Task prompt: The reply has to contain each record exactly as written.

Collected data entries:
Start of Block

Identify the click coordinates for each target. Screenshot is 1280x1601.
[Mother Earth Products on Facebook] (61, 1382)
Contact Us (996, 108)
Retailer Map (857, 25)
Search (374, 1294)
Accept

End of Block

Answer:
Identify the click coordinates for each target. Screenshot is 1280x1601.
[Mother Earth Products on Facebook] (61, 1382)
Contact Us (996, 108)
Retailer Map (857, 25)
Search (374, 1294)
Accept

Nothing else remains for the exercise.